The records:

/---

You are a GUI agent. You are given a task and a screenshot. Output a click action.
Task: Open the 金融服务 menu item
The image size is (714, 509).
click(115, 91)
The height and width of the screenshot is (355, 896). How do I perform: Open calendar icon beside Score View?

\---
/---

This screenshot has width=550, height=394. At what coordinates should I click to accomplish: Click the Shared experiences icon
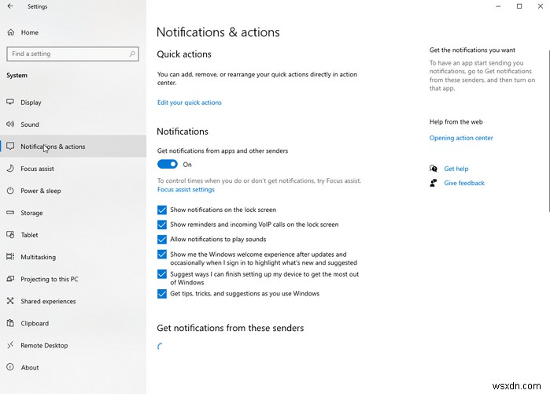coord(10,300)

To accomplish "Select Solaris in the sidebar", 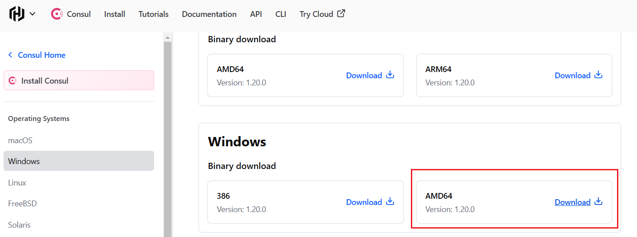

\---

What you are asked to do:
Looking at the entries above, can you reproduce exactly the lines from the one that holds "The image size is (714, 509)." through the one that holds "The height and", and only those?

Solution:
The image size is (714, 509).
click(115, 91)
The height and width of the screenshot is (355, 896). How do I perform: Open calendar icon beside Score View?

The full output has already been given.